* Directions: Look through the listing below and write out exactly the lines from the line with "Screen dimensions: 1031x476" to the line with "Select the Lightning", both included, and no others.

Top of Dataset entries

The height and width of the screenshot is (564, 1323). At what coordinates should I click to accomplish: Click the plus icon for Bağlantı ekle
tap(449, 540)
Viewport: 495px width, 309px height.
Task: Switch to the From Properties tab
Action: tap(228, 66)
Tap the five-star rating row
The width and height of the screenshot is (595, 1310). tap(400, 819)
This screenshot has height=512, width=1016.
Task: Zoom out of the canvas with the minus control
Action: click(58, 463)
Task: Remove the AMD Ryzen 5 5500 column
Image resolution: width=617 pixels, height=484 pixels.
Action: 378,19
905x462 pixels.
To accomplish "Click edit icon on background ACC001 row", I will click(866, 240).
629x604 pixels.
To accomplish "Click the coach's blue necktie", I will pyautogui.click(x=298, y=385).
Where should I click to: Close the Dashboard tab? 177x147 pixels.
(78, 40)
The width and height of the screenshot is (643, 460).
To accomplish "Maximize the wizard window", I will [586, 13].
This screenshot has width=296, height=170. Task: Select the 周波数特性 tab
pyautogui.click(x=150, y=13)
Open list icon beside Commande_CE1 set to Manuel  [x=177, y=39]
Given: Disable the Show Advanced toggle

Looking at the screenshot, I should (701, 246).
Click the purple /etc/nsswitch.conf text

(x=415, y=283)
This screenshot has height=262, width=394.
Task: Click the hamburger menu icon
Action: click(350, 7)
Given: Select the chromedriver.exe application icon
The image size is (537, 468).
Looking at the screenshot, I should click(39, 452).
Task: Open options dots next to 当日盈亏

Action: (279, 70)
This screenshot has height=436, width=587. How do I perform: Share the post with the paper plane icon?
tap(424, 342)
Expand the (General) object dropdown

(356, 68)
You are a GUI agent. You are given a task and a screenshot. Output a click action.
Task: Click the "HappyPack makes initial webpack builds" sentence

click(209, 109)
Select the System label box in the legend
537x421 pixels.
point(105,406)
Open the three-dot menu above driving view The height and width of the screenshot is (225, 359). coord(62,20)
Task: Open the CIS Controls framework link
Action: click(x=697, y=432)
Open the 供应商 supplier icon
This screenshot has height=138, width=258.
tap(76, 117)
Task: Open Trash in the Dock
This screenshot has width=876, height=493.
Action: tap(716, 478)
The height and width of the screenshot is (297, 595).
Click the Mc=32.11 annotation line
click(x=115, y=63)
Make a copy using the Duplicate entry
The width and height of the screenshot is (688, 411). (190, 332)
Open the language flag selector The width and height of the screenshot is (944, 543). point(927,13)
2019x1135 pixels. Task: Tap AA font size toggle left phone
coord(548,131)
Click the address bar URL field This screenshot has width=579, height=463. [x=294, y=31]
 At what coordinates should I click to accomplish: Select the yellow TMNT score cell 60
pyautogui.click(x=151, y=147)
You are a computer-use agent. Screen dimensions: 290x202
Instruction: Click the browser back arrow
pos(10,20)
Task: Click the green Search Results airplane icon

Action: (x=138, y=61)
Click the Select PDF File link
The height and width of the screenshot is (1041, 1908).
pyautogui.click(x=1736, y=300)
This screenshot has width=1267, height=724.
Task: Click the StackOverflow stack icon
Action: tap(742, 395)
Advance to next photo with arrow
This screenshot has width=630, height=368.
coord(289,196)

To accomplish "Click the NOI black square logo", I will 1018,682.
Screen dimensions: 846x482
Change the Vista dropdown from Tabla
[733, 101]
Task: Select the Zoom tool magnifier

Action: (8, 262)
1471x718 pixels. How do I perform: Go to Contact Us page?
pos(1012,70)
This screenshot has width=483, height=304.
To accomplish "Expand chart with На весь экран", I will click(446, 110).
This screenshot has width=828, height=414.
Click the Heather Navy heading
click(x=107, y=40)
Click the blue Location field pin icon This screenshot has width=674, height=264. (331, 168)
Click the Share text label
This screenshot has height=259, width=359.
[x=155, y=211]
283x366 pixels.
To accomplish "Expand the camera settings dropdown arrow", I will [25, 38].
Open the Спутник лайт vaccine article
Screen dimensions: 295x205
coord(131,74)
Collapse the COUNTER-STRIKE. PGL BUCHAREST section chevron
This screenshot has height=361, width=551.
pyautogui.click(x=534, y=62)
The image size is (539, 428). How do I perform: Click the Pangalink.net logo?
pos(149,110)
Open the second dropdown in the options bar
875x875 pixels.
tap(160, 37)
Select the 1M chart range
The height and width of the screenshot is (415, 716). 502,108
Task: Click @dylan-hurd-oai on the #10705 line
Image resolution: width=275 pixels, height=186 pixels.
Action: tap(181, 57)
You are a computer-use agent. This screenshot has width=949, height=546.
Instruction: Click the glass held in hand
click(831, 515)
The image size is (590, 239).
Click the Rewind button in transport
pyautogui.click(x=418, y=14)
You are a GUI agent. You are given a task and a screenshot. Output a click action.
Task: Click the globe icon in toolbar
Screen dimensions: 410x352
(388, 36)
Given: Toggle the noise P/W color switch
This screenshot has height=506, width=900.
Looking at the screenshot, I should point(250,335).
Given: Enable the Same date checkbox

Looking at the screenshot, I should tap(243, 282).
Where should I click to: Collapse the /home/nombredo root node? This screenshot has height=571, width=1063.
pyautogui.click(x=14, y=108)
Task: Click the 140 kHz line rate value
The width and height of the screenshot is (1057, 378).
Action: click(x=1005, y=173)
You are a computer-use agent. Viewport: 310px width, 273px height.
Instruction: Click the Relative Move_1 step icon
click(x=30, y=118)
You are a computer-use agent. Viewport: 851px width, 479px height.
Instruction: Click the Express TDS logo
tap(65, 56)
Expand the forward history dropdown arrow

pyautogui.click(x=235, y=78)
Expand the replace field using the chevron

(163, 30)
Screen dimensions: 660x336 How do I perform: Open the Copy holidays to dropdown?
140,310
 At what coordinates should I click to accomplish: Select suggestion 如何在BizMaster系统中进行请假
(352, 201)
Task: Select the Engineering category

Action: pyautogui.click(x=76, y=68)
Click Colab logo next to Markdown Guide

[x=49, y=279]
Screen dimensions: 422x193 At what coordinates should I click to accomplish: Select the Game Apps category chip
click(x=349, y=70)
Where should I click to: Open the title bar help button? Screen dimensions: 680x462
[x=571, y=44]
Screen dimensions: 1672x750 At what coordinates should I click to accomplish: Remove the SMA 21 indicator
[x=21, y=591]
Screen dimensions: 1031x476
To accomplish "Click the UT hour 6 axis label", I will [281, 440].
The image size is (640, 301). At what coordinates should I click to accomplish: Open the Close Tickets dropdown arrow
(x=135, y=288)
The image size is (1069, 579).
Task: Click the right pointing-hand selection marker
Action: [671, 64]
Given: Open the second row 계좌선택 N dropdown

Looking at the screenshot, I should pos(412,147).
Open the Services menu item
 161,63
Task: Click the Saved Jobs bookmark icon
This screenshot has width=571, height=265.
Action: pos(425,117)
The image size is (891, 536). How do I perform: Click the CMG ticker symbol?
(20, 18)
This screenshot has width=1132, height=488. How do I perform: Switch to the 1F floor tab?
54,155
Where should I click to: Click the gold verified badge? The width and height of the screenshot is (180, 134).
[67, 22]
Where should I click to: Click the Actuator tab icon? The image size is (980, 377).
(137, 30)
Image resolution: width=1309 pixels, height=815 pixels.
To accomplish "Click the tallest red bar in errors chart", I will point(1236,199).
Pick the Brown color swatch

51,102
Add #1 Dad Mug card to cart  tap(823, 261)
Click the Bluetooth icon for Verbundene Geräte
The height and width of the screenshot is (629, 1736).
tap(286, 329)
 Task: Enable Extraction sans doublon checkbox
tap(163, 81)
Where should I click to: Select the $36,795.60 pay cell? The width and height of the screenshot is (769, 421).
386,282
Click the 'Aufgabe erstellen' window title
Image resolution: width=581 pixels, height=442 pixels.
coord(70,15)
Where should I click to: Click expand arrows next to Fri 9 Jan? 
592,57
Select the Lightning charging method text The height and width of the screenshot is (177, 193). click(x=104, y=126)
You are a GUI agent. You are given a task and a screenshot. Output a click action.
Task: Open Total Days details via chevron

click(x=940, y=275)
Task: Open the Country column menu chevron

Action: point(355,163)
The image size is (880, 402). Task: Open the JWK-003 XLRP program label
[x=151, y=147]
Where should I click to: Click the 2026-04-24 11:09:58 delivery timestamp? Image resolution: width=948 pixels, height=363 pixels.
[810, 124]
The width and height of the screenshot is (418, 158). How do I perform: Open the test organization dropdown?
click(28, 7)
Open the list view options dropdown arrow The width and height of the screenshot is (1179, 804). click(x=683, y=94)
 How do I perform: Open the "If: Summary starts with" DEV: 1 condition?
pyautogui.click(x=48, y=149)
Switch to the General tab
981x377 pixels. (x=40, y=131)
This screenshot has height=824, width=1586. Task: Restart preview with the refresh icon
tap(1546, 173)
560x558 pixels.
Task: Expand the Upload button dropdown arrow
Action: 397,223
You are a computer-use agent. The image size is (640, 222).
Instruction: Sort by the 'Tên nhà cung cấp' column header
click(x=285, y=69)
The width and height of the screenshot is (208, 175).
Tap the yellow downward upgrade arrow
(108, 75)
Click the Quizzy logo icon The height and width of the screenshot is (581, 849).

Bottom of Dataset entries

* Output of the exercise:
Screen dimensions: 1031x476
To accomplish "Click the UT hour 6 axis label", I will [281, 440].
The image size is (640, 301). At what coordinates should I click to accomplish: Open the Close Tickets dropdown arrow
(x=135, y=288)
The image size is (1069, 579).
Task: Click the right pointing-hand selection marker
Action: [671, 64]
Given: Open the second row 계좌선택 N dropdown

Looking at the screenshot, I should pos(412,147).
Open the Services menu item
 161,63
Task: Click the Saved Jobs bookmark icon
This screenshot has width=571, height=265.
Action: pos(425,117)
The image size is (891, 536). How do I perform: Click the CMG ticker symbol?
(20, 18)
This screenshot has width=1132, height=488. How do I perform: Switch to the 1F floor tab?
54,155
Where should I click to: Click the gold verified badge? The width and height of the screenshot is (180, 134).
[67, 22]
Where should I click to: Click the Actuator tab icon? The image size is (980, 377).
(137, 30)
Image resolution: width=1309 pixels, height=815 pixels.
To accomplish "Click the tallest red bar in errors chart", I will point(1236,199).
Pick the Brown color swatch

51,102
Add #1 Dad Mug card to cart  tap(823, 261)
Click the Bluetooth icon for Verbundene Geräte
The height and width of the screenshot is (629, 1736).
tap(286, 329)
 Task: Enable Extraction sans doublon checkbox
tap(163, 81)
Where should I click to: Select the $36,795.60 pay cell? The width and height of the screenshot is (769, 421).
386,282
Click the 'Aufgabe erstellen' window title
Image resolution: width=581 pixels, height=442 pixels.
coord(70,15)
Where should I click to: Click expand arrows next to Fri 9 Jan? 
592,57
Select the Lightning charging method text The height and width of the screenshot is (177, 193). click(x=104, y=126)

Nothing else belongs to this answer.